Another great anti-communist classic now available online...
The God that Failed
, edited by Rt. Hon. Richard Crossman MP.
It consists of six essays by disillusioned former communists (Arthur Koestler, Ignazio Silone, Richard Wright, André Gide, Louis Fischer, and Stephen Spender) recounting what first attracted them to communism and what later led them to abandon it. Probably the one of greatest continuing relevance is Koestler's account of his involvement with the German CP of the 1930’s.
Arthur Koestler wrote:We lost the fight [against the Nazi Party], because we were not fishermen, as we thought, but bait dangling from a hook. We did not realize this, because our brains had been reconditioned to accept any absurd line of action ordered from above as our innermost wish and conviction. We had refused to nominate a joint candidate with the Socialists for the Presidency, and when the Socialists backed Hindenburg as the lesser evil against Hitler, we nominated Thälmann though he had no chance whatsoever except, maybe, to split off enough proletarian votes to bring Hitler immediately into power. Our instructor gave us a lecture proving that there was no such thing as a “lesser evil,” that it was a philosophical, strategical and tactical fallacy; a Trotskyite, diversionist, liquidatorial and counter-revolutionary conception. Henceforth we had only pity and spite for those who as much as mentioned the ominous term; and, moreover, we were convinced that we had always been convinced that it was an invention of the devil. How could anybody fail to see that to have both legs amputated was better than trying to save one, and that the correct revolutionary policy was to kick the crippled Weimar Republic’s crutches away? Faith is a wondrous thing; it is not only capable of moving mountains, but also of making you believe that a herring is a race horse.
Not only our thinking, but also our vocabulary was reconditioned. Certain words were taboo —for instance “lesser evil” or “spontaneous”; the latter because “spontaneous manifestations of the revolutionary class-consciousness” was part of Trotsky’s theory of the Permanent Revolution. Other words and turns of phrase became favorite stock-in-trade.
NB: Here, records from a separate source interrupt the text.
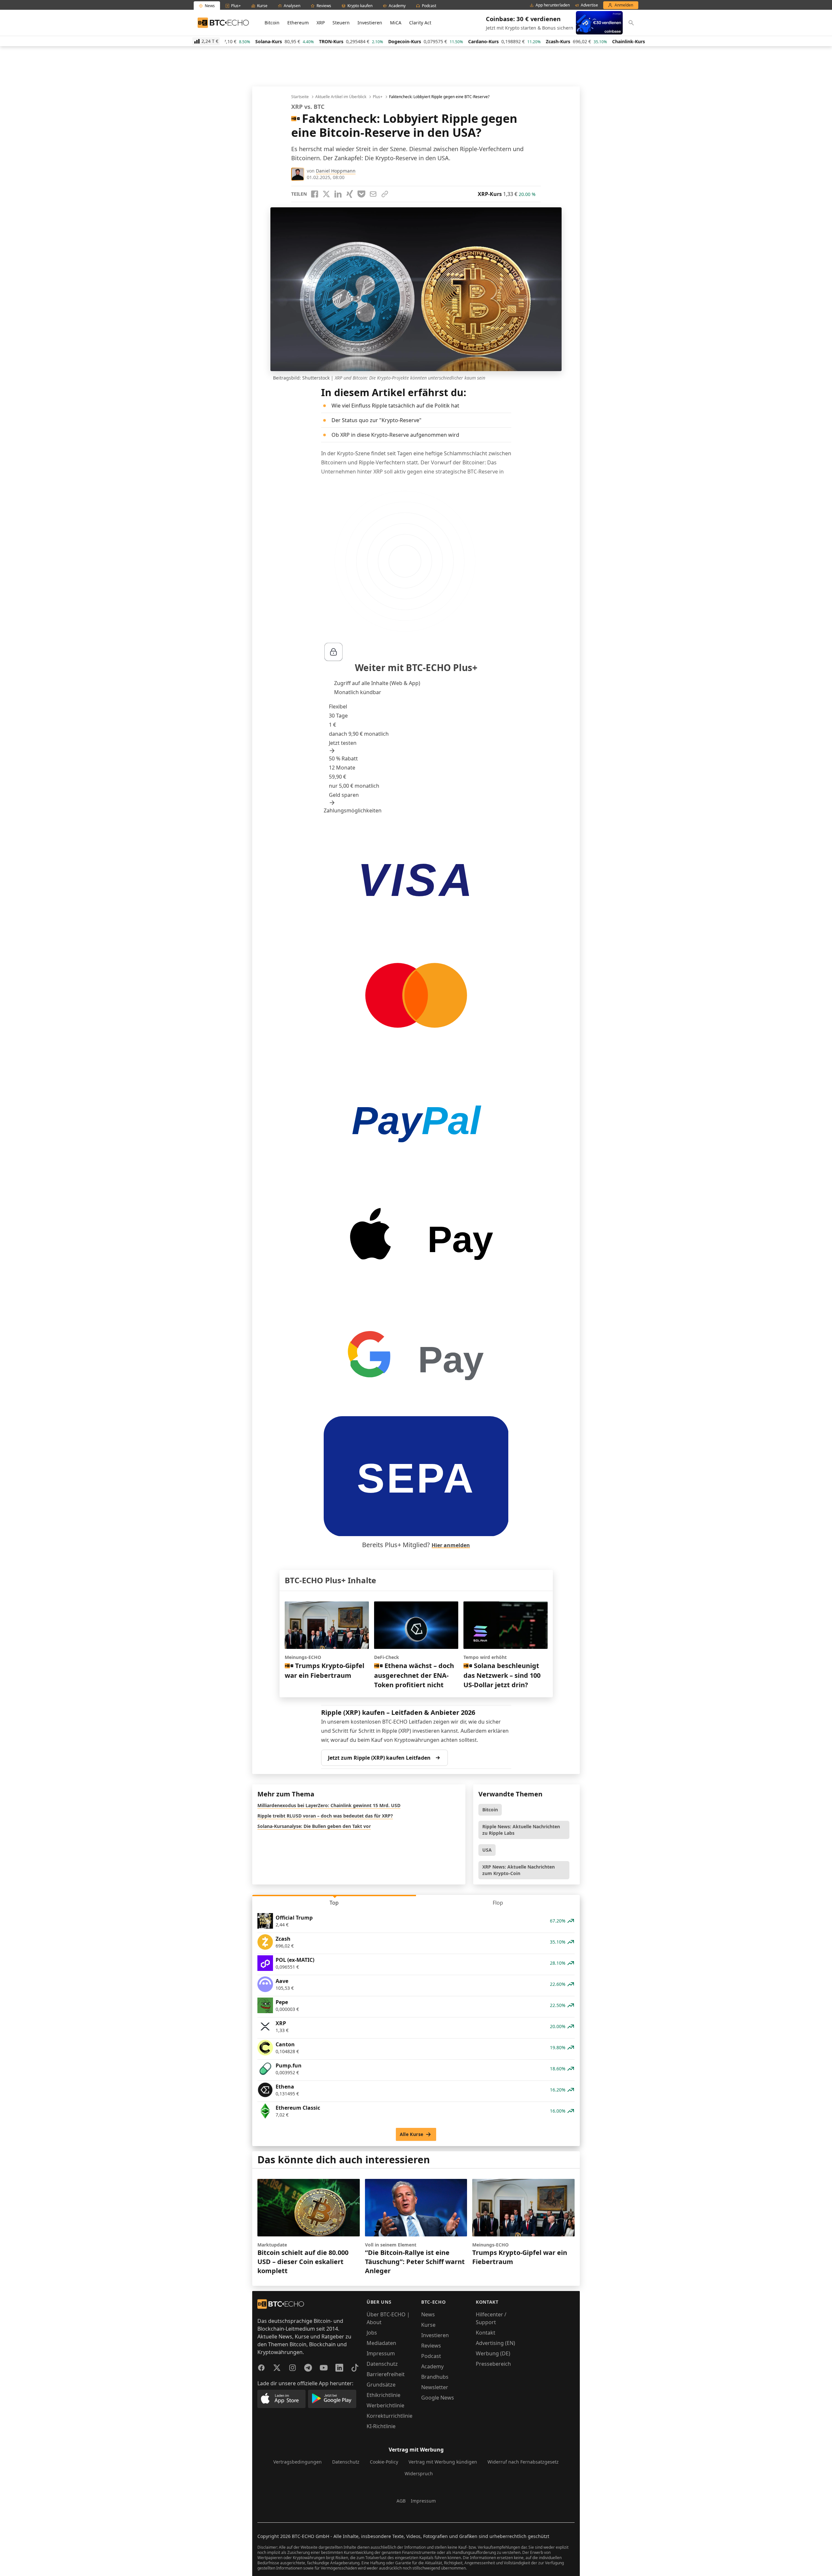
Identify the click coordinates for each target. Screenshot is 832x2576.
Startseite (300, 96)
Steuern (341, 22)
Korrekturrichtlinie (389, 2415)
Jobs (372, 2332)
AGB (401, 2501)
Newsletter (434, 2387)
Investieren (370, 22)
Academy (432, 2366)
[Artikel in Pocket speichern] (361, 194)
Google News (437, 2397)
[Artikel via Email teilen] (373, 194)
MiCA (395, 22)
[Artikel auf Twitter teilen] (326, 194)
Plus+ (378, 96)
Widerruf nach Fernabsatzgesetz (523, 2462)
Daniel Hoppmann (336, 171)
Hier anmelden (451, 1545)
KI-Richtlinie (381, 2426)
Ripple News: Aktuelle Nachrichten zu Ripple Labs (521, 1829)
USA (487, 1850)
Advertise (589, 5)
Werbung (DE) (493, 2353)
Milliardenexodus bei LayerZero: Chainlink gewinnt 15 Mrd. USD (328, 1805)
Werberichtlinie (385, 2405)
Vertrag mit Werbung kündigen (443, 2462)
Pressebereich (493, 2363)
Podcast (431, 2356)
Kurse (428, 2324)
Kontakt (485, 2332)
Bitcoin (272, 22)
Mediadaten (381, 2343)
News (428, 2314)
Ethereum (298, 22)
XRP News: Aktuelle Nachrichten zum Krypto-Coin (518, 1870)
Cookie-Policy (384, 2462)
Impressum (381, 2353)
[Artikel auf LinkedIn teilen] (338, 194)
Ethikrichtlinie (383, 2395)
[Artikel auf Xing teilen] (350, 194)
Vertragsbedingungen (297, 2462)
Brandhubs (434, 2376)
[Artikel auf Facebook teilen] (314, 194)
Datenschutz (382, 2363)
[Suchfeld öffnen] (631, 22)
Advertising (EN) (495, 2343)
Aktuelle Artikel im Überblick (340, 96)
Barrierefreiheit (386, 2374)
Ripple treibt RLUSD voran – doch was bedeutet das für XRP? (325, 1816)
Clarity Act (420, 22)
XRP (321, 22)
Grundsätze (381, 2384)
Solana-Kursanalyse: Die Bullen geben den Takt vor (314, 1826)
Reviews (431, 2345)
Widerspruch (419, 2473)
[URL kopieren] (385, 194)
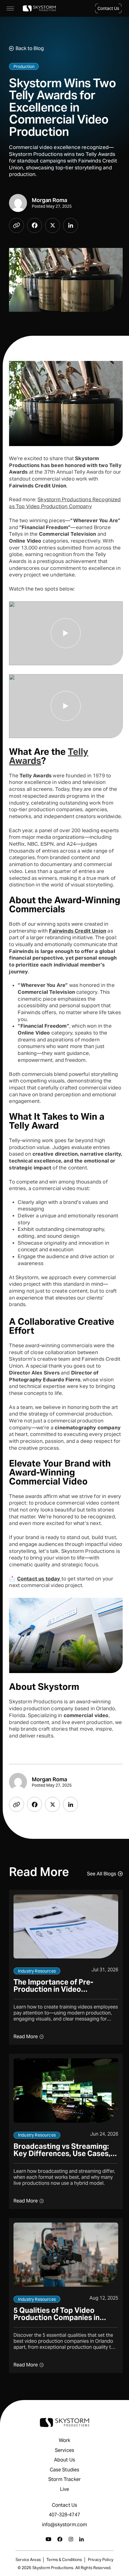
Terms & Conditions (64, 2559)
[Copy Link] (16, 225)
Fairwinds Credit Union (77, 931)
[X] (52, 225)
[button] (108, 8)
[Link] (39, 8)
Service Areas (28, 2559)
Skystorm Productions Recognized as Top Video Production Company (65, 503)
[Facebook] (34, 225)
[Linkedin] (70, 225)
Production (24, 66)
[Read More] (66, 1967)
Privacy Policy (100, 2559)
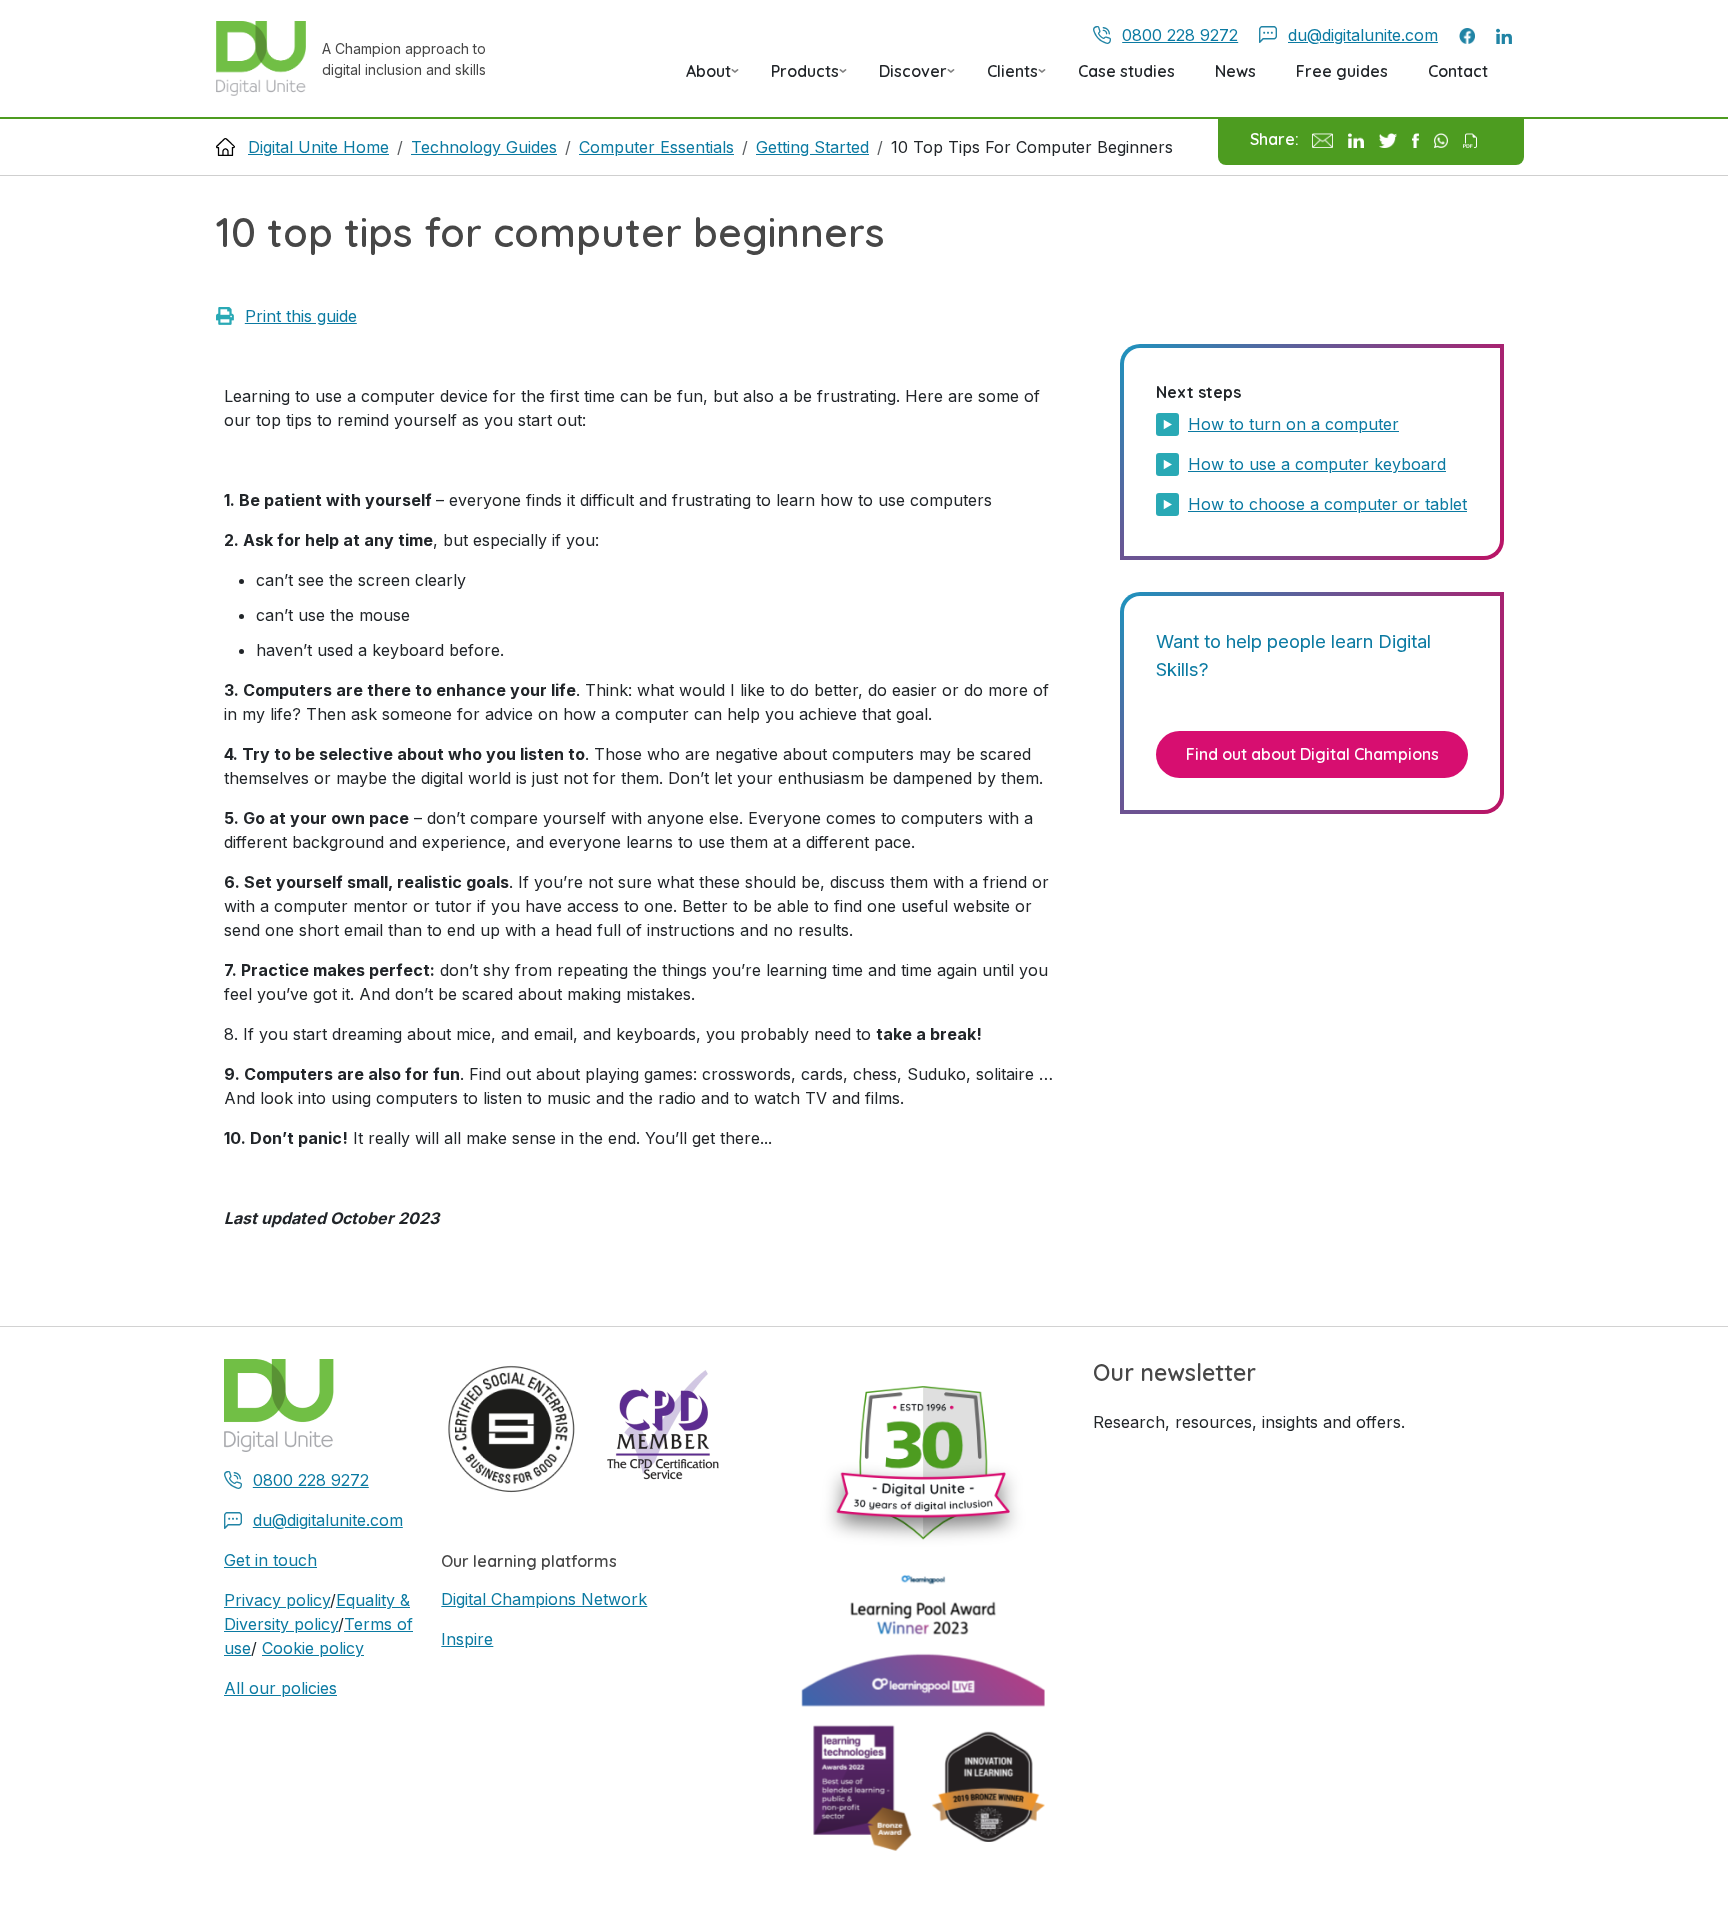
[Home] (269, 58)
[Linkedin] (1355, 139)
I mean not only the obvious words of Communist jargon like “the toiling masses”; but words like “concrete” or “sectarian.” (“You must put your question into a more concrete form, Comrade.” “You are adopting a Left-sectarian attitude, Comrade”); and even such abstruse words as “herostratic.” In one of his works Lenin had mentioned Herostratus, the Greek who burnt down a temple because he could think of no other way of achieving fame. Accordingly, one often heard and read phrases like “the criminally herostratic madness of the counter-revolutionary wreckers of the heroic efforts of the toiling masses in the Fatherland of the Proletariat to achieve the second Five Year Plan in four years.”
According to their vocabulary and favorite cliches, you could smell out at once people with Trotskyite, Reformist, Brandlerite, Blanquist and other deviations. And vice versa, Communists betrayed themselves by their vocabulary to the police, and later to the Gestapo. I know of one girl whom the Gestapo had picked up almost at random, without any evidence against her, and who was caught out on the word “concrete.” The Gestapo Commissar had listened to her with boredom, half-convinced that his underlings had blundered in arresting her — until she used the fatal word for the second time. The Commissar pricked his ears. “Where did you pick up that expression?” he asked. The girl, until that moment quite self-possessed, became rattled, and once rattled she was lost.
Repetitiveness of diction, the catechism technique of asking a rhetorical question and repeating the full question in the answer; the use of stereotyped adjectives and the dismissal of an attitude or fact by the simple expedient of putting words in inverted commas and giving them an ironic inflection (the “revolutionary” past of Trotsky, the “humanistic” bleatings of the “liberal” press, etc.); all these were essential parts of a style, of which Josef Djugashwili is the uncontested master, and which through its very tedium produced a dull, hypnotic effect. Two hours of this dialectical tom-tom and you didn’t know whether you were a boy or a girl, and were ready to believe either as soon as the rejected alternative appeared in inverted commas.
You were also ready to believe that the Socialists were: (a) your main enemies, (b) your natural allies; that socialist and capitalist countries: (a) could live peacefully side by side, and (b) could not live peacefully side by side; and that when Engels had written that Socialism in One Country was impossible, he had meant the exact opposite. You further learned to prove, by the method of chain-deduction, that anybody who disagreed with you was an agent of Fascism, because: (a) by his disagreeing with your line he endangered the unity of the Party; (b) by endangering the unity of the Party he improved the chances of a Fascist victory; hence (c) he acted objectively as an agent of Fascism even if subjectively he happened to have had his kidneys smashed to pulp by the Fascists in Dachau.
Generally speaking, words like “agent of...” “Democracy,” “Freedom,” etc. meant something quite different in Party usage from what they meant in general usage; and as, furthermore, even their Party meaning changed with each shift of the line, our polemical methods became rather like the croquet game of the Queen of Hearts, in which the hoops moved about the field and the balls were live hedgehogs. With this difference, that when a player missed his turn and the Queen shouted “Off with his head!” the order was executed in earnest. To survive, we all had to become virtuosos of Wonderland croquet.